### HOW TO COMPLETE THIS TASK
Identify all lines of the data containing the string "will" and copy them.

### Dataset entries
---*---
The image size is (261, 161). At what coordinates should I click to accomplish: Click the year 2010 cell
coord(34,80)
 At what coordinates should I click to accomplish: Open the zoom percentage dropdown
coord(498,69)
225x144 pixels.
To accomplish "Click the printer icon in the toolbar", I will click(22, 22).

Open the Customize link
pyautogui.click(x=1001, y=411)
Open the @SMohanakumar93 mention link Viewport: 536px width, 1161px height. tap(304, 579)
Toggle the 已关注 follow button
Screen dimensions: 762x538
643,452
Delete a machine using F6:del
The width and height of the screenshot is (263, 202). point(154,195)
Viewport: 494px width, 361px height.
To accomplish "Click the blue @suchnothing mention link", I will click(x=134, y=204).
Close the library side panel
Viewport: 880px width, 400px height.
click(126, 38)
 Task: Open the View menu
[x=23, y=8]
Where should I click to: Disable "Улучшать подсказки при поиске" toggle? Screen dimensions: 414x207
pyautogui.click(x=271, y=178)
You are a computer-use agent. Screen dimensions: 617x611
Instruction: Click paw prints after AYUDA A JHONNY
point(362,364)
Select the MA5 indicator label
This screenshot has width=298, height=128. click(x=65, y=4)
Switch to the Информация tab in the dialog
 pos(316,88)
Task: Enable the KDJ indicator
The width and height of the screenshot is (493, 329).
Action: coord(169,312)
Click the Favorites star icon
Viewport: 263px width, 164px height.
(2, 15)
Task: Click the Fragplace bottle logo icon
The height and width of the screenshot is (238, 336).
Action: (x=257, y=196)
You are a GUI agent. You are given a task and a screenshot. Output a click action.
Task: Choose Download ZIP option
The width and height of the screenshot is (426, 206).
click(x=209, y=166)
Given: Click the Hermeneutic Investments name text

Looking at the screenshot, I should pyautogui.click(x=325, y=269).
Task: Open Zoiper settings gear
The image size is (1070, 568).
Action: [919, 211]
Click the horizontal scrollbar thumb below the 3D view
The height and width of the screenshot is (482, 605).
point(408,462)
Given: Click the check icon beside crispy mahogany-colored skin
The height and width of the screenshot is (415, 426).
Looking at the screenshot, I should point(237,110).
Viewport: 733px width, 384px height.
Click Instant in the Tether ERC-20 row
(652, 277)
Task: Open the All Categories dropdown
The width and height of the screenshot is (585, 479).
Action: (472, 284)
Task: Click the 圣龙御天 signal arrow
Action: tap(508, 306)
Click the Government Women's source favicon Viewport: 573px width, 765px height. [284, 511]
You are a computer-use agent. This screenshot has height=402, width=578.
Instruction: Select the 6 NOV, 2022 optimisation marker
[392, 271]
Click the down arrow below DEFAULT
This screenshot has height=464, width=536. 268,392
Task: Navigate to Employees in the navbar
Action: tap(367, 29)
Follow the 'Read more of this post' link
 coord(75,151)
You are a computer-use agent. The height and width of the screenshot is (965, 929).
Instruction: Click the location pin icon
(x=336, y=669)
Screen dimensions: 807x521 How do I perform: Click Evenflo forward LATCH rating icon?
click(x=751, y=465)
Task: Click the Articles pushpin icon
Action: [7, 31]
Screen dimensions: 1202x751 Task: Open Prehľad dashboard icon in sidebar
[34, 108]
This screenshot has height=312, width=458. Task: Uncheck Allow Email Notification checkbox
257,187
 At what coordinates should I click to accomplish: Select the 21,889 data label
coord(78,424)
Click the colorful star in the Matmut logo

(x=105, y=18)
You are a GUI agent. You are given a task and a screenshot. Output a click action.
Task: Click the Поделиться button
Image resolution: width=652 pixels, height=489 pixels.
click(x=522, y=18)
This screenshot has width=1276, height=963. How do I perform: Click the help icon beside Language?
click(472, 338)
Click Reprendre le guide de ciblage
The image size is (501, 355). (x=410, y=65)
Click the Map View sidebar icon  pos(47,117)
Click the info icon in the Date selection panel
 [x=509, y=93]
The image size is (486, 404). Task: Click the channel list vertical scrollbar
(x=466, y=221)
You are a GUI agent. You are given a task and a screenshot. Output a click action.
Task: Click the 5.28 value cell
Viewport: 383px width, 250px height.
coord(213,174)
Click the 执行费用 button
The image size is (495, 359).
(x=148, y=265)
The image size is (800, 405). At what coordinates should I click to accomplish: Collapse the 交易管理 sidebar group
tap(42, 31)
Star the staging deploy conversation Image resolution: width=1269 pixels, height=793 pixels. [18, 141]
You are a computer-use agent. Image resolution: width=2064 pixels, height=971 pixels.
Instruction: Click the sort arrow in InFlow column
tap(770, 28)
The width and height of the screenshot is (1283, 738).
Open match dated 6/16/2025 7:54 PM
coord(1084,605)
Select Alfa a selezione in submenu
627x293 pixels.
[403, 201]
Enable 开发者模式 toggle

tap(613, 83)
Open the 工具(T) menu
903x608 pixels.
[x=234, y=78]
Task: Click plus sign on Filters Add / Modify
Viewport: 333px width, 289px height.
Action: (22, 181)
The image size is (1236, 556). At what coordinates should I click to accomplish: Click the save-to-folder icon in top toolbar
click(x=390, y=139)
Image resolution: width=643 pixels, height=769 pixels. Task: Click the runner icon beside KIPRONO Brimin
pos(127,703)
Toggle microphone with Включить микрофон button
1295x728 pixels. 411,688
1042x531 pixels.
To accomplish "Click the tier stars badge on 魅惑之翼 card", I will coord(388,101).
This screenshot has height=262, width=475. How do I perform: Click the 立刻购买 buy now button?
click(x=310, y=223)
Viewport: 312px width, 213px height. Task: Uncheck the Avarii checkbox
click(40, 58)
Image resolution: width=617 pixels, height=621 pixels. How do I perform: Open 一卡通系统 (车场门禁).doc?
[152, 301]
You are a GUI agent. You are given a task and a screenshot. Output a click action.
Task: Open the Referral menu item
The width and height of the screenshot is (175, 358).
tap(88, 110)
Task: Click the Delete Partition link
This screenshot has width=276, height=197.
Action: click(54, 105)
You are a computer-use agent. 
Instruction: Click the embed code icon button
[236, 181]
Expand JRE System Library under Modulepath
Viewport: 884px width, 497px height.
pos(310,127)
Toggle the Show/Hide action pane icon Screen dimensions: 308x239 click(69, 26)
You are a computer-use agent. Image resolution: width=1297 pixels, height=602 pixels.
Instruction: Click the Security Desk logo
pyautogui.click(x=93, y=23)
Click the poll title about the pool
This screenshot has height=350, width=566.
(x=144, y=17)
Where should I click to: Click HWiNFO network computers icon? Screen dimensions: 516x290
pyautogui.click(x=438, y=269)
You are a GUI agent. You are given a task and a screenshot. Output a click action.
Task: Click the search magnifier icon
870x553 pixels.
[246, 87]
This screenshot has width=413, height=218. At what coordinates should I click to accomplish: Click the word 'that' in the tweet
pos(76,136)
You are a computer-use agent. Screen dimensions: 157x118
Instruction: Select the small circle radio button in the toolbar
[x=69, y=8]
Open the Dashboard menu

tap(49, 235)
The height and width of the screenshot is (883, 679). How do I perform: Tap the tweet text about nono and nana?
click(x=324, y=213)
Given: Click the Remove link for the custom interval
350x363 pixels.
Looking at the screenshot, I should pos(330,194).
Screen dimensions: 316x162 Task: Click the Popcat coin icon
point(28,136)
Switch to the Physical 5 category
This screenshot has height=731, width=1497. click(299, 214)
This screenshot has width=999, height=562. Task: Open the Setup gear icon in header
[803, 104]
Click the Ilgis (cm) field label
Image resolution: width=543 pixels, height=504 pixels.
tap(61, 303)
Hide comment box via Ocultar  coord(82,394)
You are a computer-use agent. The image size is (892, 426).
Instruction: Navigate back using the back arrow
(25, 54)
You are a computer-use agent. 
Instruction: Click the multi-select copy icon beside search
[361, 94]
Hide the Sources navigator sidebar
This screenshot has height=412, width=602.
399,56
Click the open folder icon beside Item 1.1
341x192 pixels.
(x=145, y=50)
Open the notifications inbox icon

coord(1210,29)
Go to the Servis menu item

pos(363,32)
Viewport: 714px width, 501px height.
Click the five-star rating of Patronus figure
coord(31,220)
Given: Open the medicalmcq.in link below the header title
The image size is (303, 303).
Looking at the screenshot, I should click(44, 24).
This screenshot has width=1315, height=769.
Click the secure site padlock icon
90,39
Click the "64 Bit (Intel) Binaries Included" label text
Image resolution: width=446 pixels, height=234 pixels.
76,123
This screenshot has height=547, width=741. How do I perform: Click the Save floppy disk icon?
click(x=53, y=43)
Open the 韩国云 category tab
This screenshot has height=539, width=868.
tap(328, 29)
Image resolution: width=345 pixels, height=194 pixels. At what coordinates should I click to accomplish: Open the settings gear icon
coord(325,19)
---*---
### ANSWER BOX
To accomplish "Click the printer icon in the toolbar", I will click(22, 22).
To accomplish "Click the blue @suchnothing mention link", I will click(x=134, y=204).
To accomplish "Click the tier stars badge on 魅惑之翼 card", I will coord(388,101).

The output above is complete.